His fame is due to two causes. In the first place, many of the elder generation had him read aloud to them when they were young; he is entangled with happy sentimental memories, with holidays in or residence in Scotland. They love him indeed for the same reason that I loved and still love The Swiss Family Robinson. I could lecture to you now on The Swiss Family Robinson and it would be a glowing lecture, because of the emotions felt in boyhood. When my brain decays entirely I shall not bother any more over great literature. I shall go back to the romantic shore where the “ship struck with a fearful shock,” emitting four demigods named Fritz, Ernest, Jack and little Franz, together with their father, their mother, and a cushion, which contained all the appliances necessary for a ten years’ residence in the tropics. That is my eternal summer, that is what The Swiss Family Robinson means to me, and is not it all that Sir Walter Scott means to some of you? Is he really more than a reminder of early happiness? And until our brains do decay, must not we put all this aside when we attempt to understand books?
In the second place, Scott’s fame rests upon one genuine basis. He could tell a story. He had the primitive power of keeping the reader in suspense and playing on his curiosity. Let us paraphrase The Antiquary—not analyze it, analysis is the wrong method, but paraphrase. Then we shall see the story unrolling itself, and be able to study its simple devices.
The Antiquary
Chapter I
It was early in a fine summer’s day, near the end of the eighteenth century, when a young man of genteel appearance, having occasion to go towards the northeast of Scotland, provided himself with a ticket in one of those public carriages which travel between Edinburgh and the Queensferry, at which place, as the name implies, and as is well known to all my northern readers, there is a passage-boat for crossing the Frith of Forth.

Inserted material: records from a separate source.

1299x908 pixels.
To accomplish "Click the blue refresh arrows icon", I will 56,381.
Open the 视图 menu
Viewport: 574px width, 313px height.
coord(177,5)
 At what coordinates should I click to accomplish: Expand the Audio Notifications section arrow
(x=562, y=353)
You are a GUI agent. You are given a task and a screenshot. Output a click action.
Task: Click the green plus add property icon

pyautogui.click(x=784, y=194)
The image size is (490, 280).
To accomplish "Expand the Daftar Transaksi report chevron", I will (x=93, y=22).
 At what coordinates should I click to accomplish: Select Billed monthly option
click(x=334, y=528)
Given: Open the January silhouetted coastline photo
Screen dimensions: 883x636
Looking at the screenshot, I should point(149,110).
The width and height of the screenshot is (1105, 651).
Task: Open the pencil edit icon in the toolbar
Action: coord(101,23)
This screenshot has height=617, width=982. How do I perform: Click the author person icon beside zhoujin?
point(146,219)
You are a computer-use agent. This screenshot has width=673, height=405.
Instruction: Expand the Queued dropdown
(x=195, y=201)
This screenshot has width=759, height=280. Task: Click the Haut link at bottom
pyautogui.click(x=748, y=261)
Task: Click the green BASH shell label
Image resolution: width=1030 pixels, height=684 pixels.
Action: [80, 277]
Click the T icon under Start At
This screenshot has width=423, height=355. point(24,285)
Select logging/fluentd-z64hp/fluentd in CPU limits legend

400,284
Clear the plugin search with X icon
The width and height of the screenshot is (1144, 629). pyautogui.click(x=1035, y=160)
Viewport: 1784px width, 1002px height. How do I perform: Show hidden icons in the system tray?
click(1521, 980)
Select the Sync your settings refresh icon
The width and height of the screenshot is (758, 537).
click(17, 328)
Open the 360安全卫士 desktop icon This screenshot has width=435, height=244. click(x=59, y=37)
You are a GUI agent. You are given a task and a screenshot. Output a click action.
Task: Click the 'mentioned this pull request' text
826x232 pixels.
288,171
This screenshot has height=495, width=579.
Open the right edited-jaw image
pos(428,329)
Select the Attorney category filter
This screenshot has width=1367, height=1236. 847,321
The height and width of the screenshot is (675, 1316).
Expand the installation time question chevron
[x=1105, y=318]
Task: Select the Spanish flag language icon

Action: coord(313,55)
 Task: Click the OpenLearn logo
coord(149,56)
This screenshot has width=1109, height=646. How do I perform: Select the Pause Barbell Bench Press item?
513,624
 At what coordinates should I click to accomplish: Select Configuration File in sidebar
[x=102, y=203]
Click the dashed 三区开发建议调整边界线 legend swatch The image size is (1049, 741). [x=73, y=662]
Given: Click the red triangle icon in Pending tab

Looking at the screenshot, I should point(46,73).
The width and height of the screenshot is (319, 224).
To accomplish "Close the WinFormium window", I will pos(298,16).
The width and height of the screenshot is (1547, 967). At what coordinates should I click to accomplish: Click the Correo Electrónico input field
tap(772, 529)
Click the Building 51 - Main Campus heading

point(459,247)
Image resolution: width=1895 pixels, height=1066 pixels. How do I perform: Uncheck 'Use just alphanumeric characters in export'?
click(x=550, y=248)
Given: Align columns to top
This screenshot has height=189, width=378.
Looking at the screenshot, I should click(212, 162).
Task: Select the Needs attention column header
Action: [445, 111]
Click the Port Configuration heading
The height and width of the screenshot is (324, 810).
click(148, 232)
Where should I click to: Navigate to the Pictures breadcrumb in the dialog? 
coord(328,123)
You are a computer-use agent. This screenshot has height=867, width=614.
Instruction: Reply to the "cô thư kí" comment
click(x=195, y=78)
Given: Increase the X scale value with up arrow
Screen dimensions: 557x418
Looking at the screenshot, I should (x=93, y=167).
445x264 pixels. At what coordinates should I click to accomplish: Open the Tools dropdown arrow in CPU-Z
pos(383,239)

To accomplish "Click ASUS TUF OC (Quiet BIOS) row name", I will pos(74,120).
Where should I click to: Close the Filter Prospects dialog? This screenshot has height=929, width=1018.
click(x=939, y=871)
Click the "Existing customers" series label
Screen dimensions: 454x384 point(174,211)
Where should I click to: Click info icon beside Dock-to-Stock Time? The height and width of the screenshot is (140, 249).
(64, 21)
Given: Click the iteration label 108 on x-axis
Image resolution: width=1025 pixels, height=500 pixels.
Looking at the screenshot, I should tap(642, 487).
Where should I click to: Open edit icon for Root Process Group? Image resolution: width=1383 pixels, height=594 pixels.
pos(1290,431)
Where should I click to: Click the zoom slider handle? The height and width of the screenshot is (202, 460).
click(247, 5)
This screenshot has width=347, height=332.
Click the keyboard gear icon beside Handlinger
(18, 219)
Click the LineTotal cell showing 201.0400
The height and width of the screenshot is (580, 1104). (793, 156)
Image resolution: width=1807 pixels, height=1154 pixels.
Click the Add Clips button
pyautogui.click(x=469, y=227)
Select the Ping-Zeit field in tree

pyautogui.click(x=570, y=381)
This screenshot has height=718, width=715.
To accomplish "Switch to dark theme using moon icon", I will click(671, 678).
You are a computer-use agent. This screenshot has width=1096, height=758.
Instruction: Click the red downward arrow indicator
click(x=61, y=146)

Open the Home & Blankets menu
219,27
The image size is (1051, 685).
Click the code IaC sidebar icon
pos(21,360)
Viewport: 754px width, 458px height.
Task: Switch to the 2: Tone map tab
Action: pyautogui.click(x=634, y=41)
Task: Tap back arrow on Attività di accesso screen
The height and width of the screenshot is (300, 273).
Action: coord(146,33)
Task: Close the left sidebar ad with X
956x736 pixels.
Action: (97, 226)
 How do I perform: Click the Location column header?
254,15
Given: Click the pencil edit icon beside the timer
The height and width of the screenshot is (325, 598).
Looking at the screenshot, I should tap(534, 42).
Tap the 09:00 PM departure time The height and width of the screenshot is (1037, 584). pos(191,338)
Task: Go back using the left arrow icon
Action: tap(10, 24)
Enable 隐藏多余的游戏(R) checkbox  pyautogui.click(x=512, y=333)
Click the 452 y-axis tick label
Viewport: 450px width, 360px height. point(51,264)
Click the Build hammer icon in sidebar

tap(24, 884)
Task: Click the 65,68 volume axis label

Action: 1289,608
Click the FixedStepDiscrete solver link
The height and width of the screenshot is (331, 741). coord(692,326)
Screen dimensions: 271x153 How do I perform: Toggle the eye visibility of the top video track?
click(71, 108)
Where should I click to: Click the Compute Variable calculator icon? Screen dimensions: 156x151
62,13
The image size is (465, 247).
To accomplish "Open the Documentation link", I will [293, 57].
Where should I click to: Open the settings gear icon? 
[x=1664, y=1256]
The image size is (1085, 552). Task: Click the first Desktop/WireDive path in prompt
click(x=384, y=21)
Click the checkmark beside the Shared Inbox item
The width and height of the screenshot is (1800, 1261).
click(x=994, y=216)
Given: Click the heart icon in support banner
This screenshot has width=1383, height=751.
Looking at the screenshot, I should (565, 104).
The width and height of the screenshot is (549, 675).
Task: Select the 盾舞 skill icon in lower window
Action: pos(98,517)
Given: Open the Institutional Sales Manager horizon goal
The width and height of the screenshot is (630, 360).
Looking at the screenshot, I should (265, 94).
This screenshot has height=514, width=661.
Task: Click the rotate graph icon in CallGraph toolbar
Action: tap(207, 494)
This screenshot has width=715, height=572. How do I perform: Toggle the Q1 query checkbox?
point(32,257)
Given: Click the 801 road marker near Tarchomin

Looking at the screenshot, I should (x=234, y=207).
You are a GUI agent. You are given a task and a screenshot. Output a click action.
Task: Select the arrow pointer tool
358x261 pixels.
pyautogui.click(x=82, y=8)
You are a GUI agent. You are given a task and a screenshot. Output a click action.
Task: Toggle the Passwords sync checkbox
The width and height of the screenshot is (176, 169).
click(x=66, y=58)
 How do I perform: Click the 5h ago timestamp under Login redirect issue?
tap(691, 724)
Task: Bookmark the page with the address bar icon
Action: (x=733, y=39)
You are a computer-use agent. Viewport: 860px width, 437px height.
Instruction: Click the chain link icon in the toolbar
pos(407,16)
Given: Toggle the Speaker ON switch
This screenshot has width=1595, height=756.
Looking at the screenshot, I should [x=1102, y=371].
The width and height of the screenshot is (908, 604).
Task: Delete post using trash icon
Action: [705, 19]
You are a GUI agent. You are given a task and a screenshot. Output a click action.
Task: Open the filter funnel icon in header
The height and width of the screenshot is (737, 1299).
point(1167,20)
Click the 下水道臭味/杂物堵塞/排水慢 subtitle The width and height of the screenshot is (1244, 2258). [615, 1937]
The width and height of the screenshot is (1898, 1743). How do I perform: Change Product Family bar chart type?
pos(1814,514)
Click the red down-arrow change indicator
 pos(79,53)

That is the first sentence in The Antiquary—not an exciting sentence, but it gives us the time, the place, and a young man—it sets the storyteller’s scene. We feel a moderate interest in what the young man will do next. His name is Lovel, and there is a mystery about him. He is the hero or Scott would not call him genteel, and he is sure to make the heroine happy. He meets the Antiquary, Jonathan Oldbuck. They get into the coach, not too quickly, become acquainted, Lovel visits Oldbuck at his house. Near it they meet a new character, Edie Ochiltree. Scott is good at introducing fresh characters. He slides them very naturally, and with a promising air. Edie Ochiltree promises a good deal. He is a beggar—no ordinary beggar, a romantic and reliable rogue, and will he not help to solve the mystery of which we saw the tip in Lovel? More introductions: to Sir Arthur Wardour (old family, bad manager); to his daughter Isabella (haughty), whom the hero loves unrequited; and to Oldbuck’s sister Miss Grizzle. Miss Grizzle is introduced with the same air of promise. As a matter of fact she is just a comic turn—she leads nowhere, and your storyteller is full of these turns. He need not hammer away all the time at cause and effect. He keeps just as well within the simple boundaries of his art if he says things that have no bearing on the development. The audience thinks they will develop, but the audience is shock-headed and tired and easily forgets. Unlike the weaver of plots, the storyteller profits by ragged ends. Miss Grizzle is a small example of a ragged end; for a big one I would refer to a novel that professes to be lean and tragic: The Bride of Lammermoor. Scott presents the Lord High Keeper in this book with great emphasis and with endless suggestions that the defects of his character will lead to the tragedy, while as a matter of fact the tragedy would occur in almost the same form if he did not exist—the only necessary ingredients in it being Edgar, Lucy, Lady Ashton and Bucklaw. Well, to return to The Antiquary, then there is a dinner, Oldbuck and Sir Arthur quarrel, Sir Arthur is offended and leaves early with his daughter, and they try to walk back to their own house across the sands. Tides rise over sands. The tide rises. Sir Arthur and Isabel are cut off, and are confronted in their peril by Edie Ochiltree. This is the first serious moment in the story and this is how the storyteller who is a storyteller handles it:
While they exchanged these words, they paused upon the highest ledge of rock to which they could attain; for it seemed that any farther attempt to move forward could only serve to anticipate their fate. Here then they were to await the sure, though slow progress of the raging element, something in the situation of the martyrs of the Early Church, who, exposed by heathen tyrants to be slain by wild beasts, were compelled for a time to witness the impatience and rage by which the animals were agitated, while awaiting the signal for undoing their grates and letting them loose upon the victims.